● **Task goal**:
Could you restate word for word every line of the records below, from the first one to the one holding "Task: Check the"?

● **Information supplied**:
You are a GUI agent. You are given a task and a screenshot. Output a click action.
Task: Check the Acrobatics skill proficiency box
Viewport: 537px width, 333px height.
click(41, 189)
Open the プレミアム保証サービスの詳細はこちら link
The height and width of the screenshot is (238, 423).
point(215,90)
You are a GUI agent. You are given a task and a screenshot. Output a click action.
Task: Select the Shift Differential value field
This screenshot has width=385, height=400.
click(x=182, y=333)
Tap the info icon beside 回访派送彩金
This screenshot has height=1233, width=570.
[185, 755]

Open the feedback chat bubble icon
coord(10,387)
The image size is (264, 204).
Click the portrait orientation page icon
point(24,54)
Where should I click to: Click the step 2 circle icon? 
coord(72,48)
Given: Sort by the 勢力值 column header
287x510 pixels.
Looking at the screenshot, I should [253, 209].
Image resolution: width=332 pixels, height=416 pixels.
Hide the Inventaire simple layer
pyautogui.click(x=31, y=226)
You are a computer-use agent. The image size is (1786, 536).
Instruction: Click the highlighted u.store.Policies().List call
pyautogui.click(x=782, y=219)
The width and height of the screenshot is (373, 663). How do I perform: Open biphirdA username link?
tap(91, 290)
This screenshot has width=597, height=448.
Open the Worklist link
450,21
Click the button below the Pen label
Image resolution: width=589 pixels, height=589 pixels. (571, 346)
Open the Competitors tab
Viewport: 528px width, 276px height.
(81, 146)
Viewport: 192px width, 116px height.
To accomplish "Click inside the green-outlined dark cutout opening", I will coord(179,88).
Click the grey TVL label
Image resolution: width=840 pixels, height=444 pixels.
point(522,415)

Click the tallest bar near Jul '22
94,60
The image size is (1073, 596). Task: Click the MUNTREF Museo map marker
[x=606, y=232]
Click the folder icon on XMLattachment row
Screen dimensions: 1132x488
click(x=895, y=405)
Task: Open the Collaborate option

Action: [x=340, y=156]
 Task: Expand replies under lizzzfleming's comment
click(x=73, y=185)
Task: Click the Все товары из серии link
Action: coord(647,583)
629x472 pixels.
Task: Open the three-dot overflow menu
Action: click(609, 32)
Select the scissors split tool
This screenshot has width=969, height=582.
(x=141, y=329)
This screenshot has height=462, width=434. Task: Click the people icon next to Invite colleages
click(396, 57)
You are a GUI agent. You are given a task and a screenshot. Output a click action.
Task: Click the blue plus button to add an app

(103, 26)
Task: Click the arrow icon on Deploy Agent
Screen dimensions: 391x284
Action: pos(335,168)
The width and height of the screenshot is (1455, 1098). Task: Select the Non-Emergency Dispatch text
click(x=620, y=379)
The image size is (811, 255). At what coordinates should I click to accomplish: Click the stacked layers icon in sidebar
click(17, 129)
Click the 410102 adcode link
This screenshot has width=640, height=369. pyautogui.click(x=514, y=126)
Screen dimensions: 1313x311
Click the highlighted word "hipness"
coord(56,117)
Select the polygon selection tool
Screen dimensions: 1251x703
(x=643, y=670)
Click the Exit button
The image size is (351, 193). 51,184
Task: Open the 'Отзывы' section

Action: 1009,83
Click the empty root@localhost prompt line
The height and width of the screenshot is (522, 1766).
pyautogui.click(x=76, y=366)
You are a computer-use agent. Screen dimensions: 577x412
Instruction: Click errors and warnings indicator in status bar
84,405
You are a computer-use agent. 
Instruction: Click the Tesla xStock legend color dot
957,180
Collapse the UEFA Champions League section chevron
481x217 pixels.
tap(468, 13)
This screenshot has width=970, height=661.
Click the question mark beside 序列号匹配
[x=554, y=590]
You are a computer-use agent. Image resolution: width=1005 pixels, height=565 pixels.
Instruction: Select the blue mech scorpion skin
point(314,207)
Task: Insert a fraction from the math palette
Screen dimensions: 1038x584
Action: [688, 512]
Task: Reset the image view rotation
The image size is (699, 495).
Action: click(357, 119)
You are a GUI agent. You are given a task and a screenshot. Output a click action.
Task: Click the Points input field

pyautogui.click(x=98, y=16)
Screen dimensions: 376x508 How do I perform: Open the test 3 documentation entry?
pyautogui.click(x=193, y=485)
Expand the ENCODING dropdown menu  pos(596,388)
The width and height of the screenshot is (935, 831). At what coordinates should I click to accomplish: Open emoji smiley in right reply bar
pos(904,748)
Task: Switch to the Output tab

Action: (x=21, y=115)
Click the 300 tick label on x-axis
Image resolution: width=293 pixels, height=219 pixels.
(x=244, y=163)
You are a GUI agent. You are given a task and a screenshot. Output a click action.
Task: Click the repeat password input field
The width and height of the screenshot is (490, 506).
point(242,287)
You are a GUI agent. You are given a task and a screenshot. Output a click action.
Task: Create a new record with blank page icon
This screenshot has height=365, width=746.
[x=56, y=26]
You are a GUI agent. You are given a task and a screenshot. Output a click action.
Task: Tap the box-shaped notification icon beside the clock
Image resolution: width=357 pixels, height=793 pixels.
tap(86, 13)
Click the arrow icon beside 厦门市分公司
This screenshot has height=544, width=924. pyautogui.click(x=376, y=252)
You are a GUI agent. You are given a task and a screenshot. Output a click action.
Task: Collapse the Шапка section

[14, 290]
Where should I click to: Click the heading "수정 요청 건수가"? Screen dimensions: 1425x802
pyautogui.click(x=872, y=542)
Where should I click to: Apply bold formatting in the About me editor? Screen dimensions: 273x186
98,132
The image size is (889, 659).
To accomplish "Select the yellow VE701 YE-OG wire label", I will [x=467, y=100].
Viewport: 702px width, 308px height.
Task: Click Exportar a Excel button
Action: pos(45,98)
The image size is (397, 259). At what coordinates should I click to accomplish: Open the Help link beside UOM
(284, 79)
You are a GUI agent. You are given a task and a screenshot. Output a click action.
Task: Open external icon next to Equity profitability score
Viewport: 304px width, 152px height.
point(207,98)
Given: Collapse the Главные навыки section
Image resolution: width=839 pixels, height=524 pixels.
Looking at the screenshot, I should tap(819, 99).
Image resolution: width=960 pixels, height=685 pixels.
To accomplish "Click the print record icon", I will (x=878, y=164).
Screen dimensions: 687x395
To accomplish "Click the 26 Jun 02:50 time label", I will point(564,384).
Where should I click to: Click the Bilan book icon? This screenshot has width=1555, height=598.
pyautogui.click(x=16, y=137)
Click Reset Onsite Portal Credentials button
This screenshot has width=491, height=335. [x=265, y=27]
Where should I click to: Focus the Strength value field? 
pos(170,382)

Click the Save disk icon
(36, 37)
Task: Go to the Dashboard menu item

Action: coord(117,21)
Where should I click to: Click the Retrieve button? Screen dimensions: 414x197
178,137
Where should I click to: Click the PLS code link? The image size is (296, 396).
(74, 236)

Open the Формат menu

● **Solution below**:
You are a GUI agent. You are given a task and a screenshot. Output a click action.
Task: Check the Acrobatics skill proficiency box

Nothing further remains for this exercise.